* **Stored data entries**
= = =
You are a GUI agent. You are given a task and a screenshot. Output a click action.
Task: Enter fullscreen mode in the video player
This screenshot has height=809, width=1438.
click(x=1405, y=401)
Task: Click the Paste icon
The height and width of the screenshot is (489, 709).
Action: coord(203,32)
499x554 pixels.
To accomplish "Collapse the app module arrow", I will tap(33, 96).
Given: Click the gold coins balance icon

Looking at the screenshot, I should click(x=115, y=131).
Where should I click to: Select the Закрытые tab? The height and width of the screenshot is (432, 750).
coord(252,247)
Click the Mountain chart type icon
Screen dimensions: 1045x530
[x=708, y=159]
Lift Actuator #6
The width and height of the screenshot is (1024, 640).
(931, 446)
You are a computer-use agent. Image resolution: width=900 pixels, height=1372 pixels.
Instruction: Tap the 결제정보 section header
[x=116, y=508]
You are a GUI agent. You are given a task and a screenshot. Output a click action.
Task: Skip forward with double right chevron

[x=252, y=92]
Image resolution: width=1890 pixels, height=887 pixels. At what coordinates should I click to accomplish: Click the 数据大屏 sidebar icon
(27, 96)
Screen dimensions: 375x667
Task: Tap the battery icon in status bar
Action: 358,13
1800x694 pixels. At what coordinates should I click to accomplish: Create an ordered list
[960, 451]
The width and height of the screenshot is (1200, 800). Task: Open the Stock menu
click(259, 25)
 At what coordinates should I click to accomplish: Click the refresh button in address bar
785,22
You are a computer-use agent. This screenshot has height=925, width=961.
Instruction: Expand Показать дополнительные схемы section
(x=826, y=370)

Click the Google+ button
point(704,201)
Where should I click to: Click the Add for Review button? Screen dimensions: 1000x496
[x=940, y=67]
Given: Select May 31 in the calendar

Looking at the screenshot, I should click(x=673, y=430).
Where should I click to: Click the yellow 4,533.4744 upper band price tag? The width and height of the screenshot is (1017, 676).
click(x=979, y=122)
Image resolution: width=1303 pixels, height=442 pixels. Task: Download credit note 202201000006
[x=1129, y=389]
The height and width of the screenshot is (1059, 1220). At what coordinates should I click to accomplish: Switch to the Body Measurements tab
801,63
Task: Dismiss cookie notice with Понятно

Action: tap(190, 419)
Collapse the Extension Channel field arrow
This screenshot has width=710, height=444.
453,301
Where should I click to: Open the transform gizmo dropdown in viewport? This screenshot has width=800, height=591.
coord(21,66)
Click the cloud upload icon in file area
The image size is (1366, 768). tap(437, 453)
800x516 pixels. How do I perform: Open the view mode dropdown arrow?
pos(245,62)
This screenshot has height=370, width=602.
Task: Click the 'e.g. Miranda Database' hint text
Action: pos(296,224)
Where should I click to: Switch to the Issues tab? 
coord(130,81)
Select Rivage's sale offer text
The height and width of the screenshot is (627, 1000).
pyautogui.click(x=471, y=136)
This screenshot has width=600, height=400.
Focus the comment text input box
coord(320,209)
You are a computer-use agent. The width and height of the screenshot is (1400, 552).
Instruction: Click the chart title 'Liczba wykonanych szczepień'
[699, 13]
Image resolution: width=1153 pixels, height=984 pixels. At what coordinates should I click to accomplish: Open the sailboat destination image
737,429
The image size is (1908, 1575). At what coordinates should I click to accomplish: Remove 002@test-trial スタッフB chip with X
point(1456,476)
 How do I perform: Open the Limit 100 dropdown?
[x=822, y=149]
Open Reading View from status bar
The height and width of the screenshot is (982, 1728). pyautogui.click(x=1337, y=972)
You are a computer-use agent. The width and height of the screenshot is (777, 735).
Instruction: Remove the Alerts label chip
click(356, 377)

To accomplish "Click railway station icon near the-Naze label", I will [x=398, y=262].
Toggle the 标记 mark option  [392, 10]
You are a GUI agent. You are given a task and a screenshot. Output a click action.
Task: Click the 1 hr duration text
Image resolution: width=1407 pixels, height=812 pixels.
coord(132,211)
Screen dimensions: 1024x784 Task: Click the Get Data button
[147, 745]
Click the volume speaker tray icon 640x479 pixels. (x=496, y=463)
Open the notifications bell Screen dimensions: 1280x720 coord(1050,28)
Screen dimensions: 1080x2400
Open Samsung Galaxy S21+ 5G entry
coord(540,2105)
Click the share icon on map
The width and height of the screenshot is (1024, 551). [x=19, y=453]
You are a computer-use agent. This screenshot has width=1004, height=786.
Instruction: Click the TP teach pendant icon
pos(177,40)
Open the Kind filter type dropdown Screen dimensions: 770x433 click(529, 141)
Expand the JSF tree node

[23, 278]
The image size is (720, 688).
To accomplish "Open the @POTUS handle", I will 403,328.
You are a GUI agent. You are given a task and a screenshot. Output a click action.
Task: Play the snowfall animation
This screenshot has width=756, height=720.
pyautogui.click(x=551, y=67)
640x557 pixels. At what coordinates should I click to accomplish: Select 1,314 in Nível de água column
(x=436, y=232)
= = =
* **PROBLEM TO WORK ON**
Lines from the top of the entries above to the line that contains "499x554 pixels." should be set down exactly, please, with both ends kept and nothing added.

* **EXERCISE OUTPUT**
You are a GUI agent. You are given a task and a screenshot. Output a click action.
Task: Enter fullscreen mode in the video player
This screenshot has height=809, width=1438.
click(x=1405, y=401)
Task: Click the Paste icon
The height and width of the screenshot is (489, 709).
Action: coord(203,32)
499x554 pixels.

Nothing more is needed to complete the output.